Another critical aspect to watch is the projected pace of monetary policy relaxation in 2024. Earlier projections indicated reduction in federal funds rate to 5.125% by the end of the upcoming year. This projection, however, was marked by a wide array of predictions, with the most hawkish member forecasting a rate of 6.125%, while the most dovish estimates hovered at 4.375%. The revised pace of rate cuts will be instrumental in signaling the timing for the onset of policy easing.

Globally, SNB, BoE, and ECB are also anticipated to maintain their monetary policies unchanged. The overarching message likely to emanate from these institutions is a continued commitment to combating inflation, highlighting that it is too soon to contemplate rate cuts. Meanwhile, SNB’s forthcoming conditional inflation forecast, ECB’s latest economic projections, and BoE’s voting pattern will offer valuable insights, potentially swaying market sentiments.

**INFORMATION SUPPLIED:**
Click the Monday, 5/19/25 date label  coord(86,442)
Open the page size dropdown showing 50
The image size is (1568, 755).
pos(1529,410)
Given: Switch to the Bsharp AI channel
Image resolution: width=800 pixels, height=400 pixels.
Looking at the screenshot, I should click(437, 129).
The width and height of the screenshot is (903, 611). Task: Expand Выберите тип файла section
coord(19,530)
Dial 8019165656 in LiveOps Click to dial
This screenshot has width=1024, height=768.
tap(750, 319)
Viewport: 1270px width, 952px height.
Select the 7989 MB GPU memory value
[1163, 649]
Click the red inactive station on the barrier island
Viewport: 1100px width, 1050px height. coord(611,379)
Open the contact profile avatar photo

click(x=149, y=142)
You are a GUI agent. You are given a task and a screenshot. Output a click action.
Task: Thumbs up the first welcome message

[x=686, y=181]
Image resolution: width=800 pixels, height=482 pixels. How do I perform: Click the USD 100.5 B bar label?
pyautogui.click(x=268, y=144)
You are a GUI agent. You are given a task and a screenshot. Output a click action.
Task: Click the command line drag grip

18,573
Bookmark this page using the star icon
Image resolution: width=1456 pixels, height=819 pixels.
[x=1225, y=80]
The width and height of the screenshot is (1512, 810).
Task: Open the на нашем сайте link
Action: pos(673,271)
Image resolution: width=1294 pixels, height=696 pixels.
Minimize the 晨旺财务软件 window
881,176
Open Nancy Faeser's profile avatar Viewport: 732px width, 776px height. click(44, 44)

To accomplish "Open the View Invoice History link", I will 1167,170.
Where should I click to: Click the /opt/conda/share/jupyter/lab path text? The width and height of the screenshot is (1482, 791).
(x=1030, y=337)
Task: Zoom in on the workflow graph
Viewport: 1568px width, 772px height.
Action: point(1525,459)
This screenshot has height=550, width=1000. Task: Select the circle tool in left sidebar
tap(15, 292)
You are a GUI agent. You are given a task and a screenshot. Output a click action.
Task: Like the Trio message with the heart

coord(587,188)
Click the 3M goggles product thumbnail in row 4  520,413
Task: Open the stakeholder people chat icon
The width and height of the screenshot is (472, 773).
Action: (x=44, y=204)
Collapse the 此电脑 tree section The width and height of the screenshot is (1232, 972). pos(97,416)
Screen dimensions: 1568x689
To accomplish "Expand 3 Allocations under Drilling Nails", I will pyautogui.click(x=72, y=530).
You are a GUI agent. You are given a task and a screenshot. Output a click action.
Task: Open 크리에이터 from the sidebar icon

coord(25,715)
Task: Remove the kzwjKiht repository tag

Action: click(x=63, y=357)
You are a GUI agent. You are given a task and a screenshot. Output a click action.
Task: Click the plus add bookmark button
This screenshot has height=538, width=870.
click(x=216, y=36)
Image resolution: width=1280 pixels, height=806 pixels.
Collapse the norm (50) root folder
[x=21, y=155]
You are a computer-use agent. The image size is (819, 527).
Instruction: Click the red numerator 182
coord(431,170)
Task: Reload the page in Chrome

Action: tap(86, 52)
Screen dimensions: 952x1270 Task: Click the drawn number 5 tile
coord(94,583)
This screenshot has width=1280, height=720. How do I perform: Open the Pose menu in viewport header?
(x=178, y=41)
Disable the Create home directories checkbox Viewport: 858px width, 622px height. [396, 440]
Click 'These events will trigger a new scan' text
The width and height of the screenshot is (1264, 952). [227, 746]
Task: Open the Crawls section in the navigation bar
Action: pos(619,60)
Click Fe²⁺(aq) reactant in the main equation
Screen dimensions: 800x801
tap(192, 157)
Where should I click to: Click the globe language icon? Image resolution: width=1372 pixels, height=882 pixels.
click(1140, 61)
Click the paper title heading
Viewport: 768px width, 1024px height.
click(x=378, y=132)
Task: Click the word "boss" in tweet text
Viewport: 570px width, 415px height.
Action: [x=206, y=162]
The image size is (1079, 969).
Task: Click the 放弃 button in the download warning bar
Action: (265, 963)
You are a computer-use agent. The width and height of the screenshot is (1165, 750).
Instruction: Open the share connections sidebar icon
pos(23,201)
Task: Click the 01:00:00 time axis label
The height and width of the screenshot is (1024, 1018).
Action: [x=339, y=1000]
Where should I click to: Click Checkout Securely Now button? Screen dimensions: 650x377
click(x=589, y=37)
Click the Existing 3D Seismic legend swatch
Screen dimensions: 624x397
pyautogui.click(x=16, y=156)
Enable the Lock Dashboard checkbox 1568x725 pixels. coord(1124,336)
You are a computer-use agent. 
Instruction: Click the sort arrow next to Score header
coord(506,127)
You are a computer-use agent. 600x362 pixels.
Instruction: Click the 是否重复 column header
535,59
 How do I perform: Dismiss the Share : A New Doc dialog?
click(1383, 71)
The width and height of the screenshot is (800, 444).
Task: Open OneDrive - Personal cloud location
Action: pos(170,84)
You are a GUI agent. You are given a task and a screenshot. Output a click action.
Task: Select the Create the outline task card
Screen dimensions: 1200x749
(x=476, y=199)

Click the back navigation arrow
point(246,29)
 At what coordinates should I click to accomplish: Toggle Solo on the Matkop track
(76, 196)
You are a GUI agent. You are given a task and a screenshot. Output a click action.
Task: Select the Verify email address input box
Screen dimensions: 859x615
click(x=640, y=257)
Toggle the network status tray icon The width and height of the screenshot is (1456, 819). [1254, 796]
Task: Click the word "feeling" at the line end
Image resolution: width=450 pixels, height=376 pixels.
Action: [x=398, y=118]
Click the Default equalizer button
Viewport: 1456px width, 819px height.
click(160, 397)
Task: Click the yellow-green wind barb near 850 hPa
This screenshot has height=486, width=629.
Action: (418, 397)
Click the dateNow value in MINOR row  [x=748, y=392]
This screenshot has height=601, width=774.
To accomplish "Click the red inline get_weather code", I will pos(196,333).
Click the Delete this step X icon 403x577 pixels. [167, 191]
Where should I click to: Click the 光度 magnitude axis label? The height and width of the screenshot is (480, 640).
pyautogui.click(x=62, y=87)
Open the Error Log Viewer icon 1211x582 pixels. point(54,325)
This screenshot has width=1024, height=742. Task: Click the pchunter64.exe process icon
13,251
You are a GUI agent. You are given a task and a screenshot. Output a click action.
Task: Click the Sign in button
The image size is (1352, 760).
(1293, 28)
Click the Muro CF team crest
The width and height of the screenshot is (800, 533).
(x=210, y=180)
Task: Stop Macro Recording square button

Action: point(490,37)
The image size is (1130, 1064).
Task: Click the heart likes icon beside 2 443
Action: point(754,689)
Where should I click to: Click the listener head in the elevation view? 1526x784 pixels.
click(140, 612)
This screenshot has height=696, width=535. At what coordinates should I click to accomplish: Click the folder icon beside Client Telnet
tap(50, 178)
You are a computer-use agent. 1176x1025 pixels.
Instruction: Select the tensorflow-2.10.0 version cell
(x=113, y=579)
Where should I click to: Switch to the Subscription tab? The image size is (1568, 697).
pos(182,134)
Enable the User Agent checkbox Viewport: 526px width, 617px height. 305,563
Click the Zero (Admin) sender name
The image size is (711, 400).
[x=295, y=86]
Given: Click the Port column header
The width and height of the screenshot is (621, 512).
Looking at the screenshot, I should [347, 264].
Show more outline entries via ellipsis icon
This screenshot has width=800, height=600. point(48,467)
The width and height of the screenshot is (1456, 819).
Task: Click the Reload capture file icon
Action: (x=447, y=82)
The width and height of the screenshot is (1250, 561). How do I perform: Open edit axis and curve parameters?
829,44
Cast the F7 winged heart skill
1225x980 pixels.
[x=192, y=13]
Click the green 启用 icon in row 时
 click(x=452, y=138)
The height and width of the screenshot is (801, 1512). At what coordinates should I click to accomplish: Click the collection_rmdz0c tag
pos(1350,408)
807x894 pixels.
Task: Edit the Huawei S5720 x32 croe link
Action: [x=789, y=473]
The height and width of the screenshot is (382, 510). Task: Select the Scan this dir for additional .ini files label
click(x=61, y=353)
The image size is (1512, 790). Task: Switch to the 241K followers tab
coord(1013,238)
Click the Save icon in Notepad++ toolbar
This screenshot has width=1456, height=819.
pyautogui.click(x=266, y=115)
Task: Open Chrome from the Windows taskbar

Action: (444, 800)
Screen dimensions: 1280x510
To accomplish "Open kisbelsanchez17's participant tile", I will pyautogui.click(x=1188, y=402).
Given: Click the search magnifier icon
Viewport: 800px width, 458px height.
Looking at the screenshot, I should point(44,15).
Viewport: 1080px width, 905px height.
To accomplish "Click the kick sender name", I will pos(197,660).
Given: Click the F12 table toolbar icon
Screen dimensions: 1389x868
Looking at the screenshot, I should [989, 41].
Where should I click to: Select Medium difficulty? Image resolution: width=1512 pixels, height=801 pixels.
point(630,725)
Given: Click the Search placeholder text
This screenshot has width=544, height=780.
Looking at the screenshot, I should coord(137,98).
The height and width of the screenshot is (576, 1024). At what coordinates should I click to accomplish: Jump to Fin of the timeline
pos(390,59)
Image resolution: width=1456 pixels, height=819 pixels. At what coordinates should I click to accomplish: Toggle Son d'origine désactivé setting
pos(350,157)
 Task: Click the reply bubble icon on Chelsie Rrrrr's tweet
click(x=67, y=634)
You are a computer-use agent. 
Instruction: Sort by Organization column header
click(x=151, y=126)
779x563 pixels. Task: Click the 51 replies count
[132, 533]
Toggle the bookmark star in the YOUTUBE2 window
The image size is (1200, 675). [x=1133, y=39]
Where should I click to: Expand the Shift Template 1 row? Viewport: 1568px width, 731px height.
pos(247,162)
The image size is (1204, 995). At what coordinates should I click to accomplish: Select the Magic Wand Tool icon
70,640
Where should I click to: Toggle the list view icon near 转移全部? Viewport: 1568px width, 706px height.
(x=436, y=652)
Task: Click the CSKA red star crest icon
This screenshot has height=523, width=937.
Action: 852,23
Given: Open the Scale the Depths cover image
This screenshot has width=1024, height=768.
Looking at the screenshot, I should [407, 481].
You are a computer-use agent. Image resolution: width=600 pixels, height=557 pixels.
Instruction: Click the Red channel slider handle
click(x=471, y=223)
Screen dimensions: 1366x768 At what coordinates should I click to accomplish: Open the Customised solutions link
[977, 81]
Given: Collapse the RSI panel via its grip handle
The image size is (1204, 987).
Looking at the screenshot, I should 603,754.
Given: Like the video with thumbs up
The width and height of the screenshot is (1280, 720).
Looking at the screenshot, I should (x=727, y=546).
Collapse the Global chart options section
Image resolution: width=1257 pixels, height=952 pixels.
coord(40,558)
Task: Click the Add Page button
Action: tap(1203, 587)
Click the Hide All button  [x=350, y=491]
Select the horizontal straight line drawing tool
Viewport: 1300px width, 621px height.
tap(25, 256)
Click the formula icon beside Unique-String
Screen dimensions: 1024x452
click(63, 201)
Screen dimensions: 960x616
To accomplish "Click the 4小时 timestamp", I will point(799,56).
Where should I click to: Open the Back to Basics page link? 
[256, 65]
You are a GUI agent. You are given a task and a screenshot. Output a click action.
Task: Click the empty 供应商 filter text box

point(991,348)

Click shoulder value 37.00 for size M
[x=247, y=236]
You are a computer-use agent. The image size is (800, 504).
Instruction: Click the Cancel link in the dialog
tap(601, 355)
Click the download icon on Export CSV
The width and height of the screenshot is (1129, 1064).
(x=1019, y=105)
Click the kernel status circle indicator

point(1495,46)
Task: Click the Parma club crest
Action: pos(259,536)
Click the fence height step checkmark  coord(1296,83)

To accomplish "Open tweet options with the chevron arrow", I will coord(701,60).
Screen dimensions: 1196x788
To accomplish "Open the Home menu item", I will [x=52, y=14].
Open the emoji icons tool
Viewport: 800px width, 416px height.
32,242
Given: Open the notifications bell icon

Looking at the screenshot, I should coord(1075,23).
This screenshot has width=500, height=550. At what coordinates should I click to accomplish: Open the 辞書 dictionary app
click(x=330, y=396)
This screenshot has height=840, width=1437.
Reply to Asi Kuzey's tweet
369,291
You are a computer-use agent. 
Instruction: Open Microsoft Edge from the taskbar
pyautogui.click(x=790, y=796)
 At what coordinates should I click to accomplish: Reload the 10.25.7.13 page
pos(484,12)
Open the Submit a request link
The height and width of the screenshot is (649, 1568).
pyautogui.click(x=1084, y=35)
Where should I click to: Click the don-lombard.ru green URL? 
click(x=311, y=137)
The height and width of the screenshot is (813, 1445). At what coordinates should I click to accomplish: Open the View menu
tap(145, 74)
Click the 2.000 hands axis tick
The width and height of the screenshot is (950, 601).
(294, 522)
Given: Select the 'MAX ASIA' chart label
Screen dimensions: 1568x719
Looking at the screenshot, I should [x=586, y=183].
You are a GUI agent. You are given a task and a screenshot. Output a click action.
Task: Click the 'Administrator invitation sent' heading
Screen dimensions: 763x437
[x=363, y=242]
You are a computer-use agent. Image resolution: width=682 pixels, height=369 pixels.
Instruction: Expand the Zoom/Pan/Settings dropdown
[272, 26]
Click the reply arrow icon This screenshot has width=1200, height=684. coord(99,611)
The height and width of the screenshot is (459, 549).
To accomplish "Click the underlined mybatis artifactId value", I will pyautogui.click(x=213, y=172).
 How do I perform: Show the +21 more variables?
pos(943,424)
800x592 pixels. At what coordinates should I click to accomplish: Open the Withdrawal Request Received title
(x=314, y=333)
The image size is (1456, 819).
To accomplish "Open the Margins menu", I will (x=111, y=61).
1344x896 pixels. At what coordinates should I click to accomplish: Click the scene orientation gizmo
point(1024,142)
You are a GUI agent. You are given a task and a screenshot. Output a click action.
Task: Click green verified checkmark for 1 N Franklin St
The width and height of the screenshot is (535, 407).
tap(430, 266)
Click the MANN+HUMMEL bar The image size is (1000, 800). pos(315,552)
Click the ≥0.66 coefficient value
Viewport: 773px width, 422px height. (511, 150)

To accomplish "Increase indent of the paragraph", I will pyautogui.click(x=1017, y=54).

**INSTRUCTIONS:**
1. From the excerpt on the monetary policy outlook, render this sentence in French: "The revised pace of rate cuts will be instrumental in signaling the timing for the onset of policy easing."
2. Resume the excerpt on the monetary policy outlook, writing on from its final sentence.

**EXERCISE ANSWERS:**
1. Le rythme révisé des baisses de taux jouera un rôle déterminant pour signaler le moment où débutera l'assouplissement de la politique monétaire.

2.
Moreover, the week is packed with a barrage of important economic data releases across the globe, which are poised to have significant ramifications on the markets. Some important ones include US CPI, German ZEW economic sentiment, UK GDP and employment, Japan Tankan survey, Australia employment, New Zealand GDP, and a batch of data from China including industrial production and retail sales. The release of global flash Purchasing Managers’ Index (PMI) data on Friday will further enrich this data trove.

Here are some highlights of the busy week:

  • Monday: Japan BSI manufacturing index, machine tool orders.
  • Tuesday: Australia Westpac consumer confidence, NAB business confidence; Japan PPI; UK employment; German ZEW economic sentiment; US CPI.
  • Wednesday: New Zealand current account; Japan Tankan survey; UK GDP, production, trade balance; Swiss SECO economic forecasts; Eurozone industrial production; US PPI, FOMC rate decision.
  • Thursday: New Zealand GDP; Australia employment; Japan machine orders; Swiss PPI, SNB rate decision; BoE rate decision; ECB rate decision; Canada manufacturing sales; US retail sales, jobless claims, business inventories.
  • Friday: New Zealand BusinessNZ manufacturing; Australia PMIs; Japan PMI manufacturing, tertiary industry index; China industrial production, retail sales, fixed asset investment; Eurozone PMIs, trade balance; UK PMIs; Canada housing starts, wholesale sales; US Empire state manufacturing, industrial production, PMIs.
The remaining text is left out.